Игнатьич. Вестимо, Петр Степанович, вестимо!

Столбиков. Наконец кое-как применился я к артикулу… Еще хуже… принялись учить меня стрельбе… И когда я дергал эту, как ее? шавку… болонку… собаку… собачку… да, собачку! и ружье вдруг выстреливало… искры так из него и брызнут, так и обдаст дымищем… свету божьего не видишь… упадешь на колени и думаешь… «Вот богу душу отдал, господи, прости мои согрешения!»

Игнатьич. Подлинно страшно, батюшка Петр Степанович. Ну как же вы уж наконец с ружьем-то справились ли?

Столбиков. Как же! справился! прежде падал, как выстрелю, а потом так обстрелялся, что только пошатаюсь, да и ничего! К чему не привыкнешь!
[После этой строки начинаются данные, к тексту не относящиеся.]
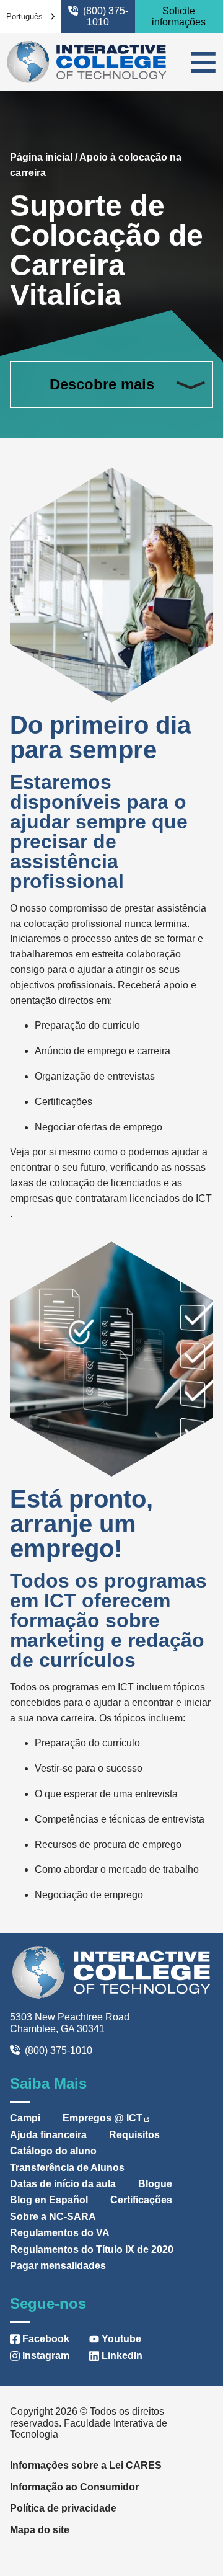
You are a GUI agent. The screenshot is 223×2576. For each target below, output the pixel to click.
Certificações (141, 2200)
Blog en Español (49, 2200)
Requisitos (134, 2135)
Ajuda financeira (48, 2135)
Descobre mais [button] (102, 384)
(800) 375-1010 (105, 16)
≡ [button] (203, 62)
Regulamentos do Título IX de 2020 (91, 2249)
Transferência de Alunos (67, 2167)
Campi (25, 2118)
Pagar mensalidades (58, 2265)
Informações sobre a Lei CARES (86, 2465)
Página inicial (41, 157)
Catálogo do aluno (53, 2151)
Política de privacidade (63, 2508)
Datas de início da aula (63, 2183)
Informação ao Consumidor (74, 2487)
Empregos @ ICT (102, 2118)
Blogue (155, 2183)
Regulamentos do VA (60, 2232)
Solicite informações (179, 16)
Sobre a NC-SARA (53, 2216)
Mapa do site (39, 2530)
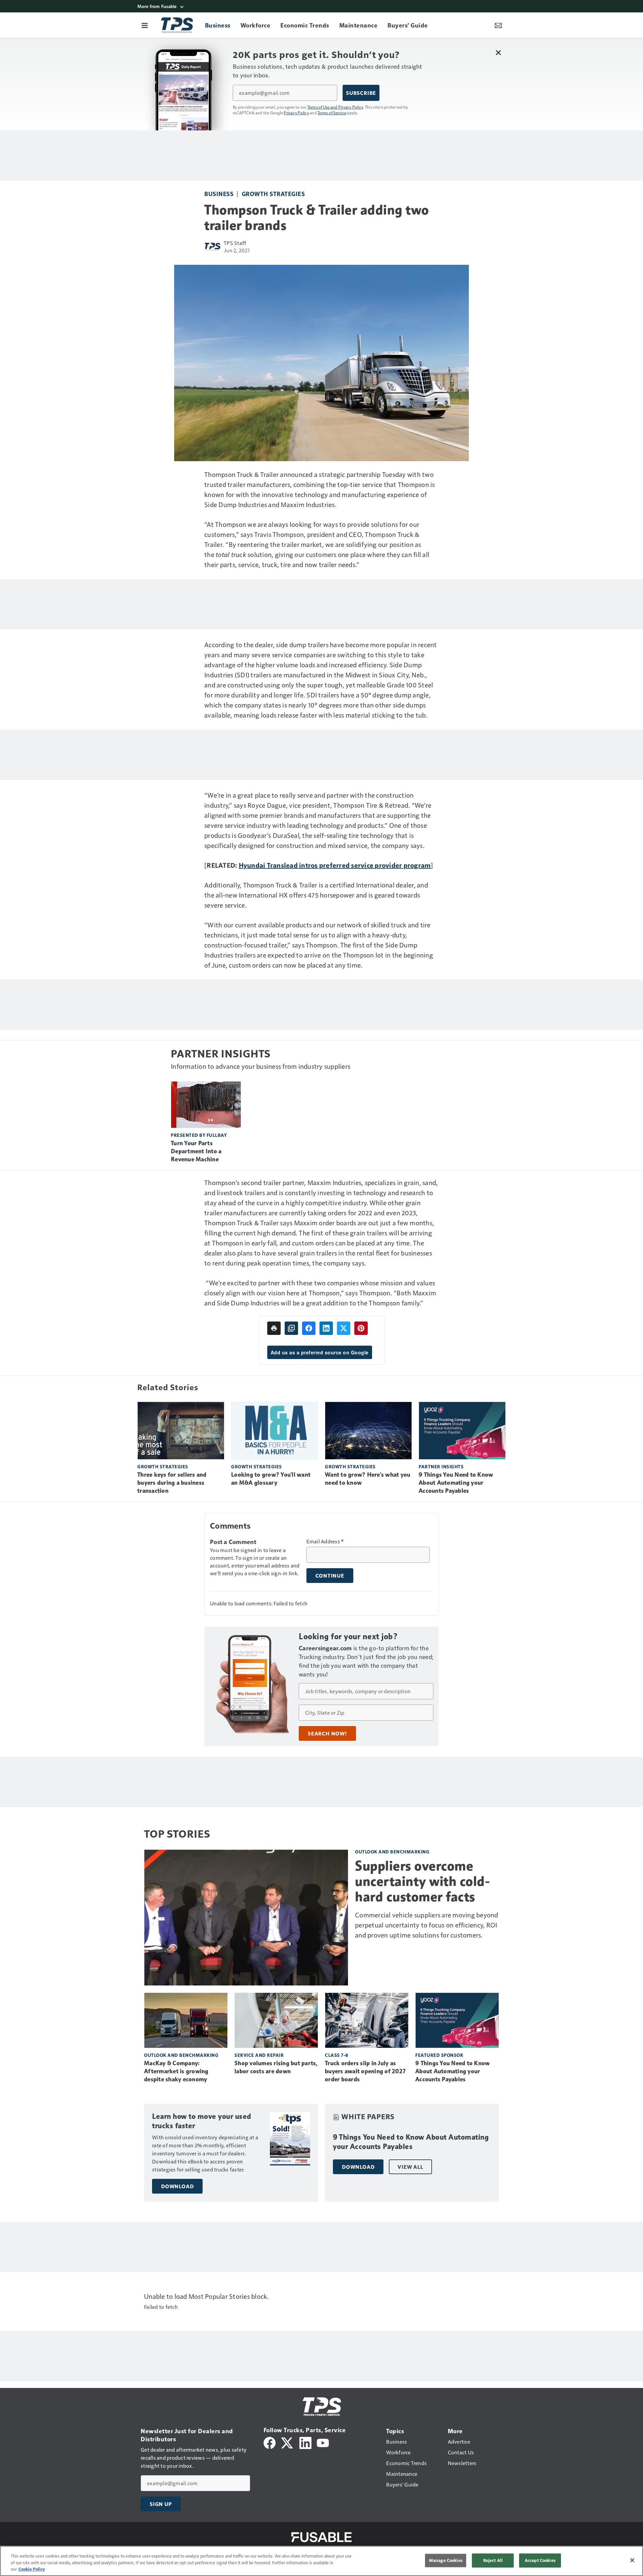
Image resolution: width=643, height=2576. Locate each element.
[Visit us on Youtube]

Вот и служил я служил, долго… Полковник на меня сердился… и чину мне не давал, да приехал генерал-аншеф… я ему и подслужись по одному делу, совсем неожиданно, а он меня и произвел из жалости в прапорщики, не в пример другим… По полку я считался сверхкомплектным и мог ничего не делать. Наконец уж надоел всем, полковник рассердился да и сказал, что по ненадобности во мне отпускает меня в домовый отпуск на двадцать девять дней жить сколько угодно; а после будто бы для пользы службы выхлопочет мне отставку. Я обрадовался и поехал в одну из своих деревень… Мужички от меня пришли в восхищенье… с торжеством ввели меня в дом, прогнали плута управителя. Вот я и живу… день, два. Начал было уж и хозяйничать… Нанял было плотников построить голубятню… Вдруг явился опекун и ну выдумывать на меня… будто бы, видишь, я бежал из полка, вооружил мужиков, хотел зарезать его управляющего, обольстил какую-то невинность, черт знает что!.. Я и давай бог ноги… удрал. А он и написал на меня всё это и подал в суд!